Updated: Mar 10, 2024

Welcome to FreeToLead, the blog of the Center for Liberated Leadership. I’m so excited that you’ve chosen to join us!


I’m Chinyere and over the coming months, I will be sharing reflections and lessons learned from three decades in nonprofit and higher education leadership.  I’ll also invite you to engage with powerful questions designed to surface the places where you may be stuck and to take action to liberate your leadership. 


Ready to get started? 


First, I invite you to pause, put your hand on your chest and take three deep breaths. Take a moment to get in touch with your deeper  intentions. What drew you to open this email? What yearnings does the idea of liberating your leadership spark in you? 
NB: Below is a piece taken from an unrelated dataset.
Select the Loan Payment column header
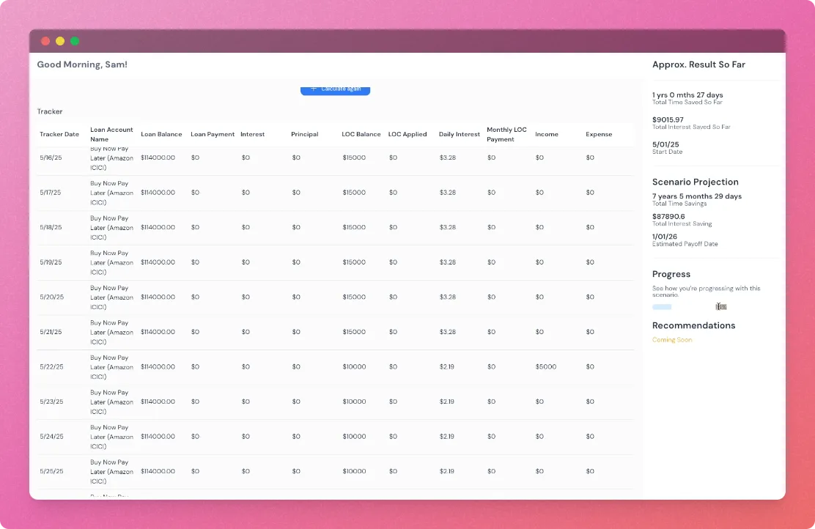tap(212, 134)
Okay, let’s dig into today’s reflection.


It has become a commonplace to bemoan how exhausted and overworked we are. We shake our heads over  burnout in ourselves and those around us and then we get back to business as usual. Long grueling days, evenings catching up on email, nights when we just can’t switch off our overstimulated  brains. Sound familiar?


What if there is another way? As leaders, we have the power to disrupt what Trisha Hersey so powerfully calls grind culture and to create space for everyone to breathe. We can model what it means to be a human being rather than a human doing: taking lunch breaks away from the desk, having five  minutes of mindful stretching at the start of meetings, asking one another how we are, really, and making space to listen deeply to the response. We can put boundaries around our work; unplugging from email in the evenings and weekends to be present with family, taking real vacations and returning enthusiastic  and re-energized.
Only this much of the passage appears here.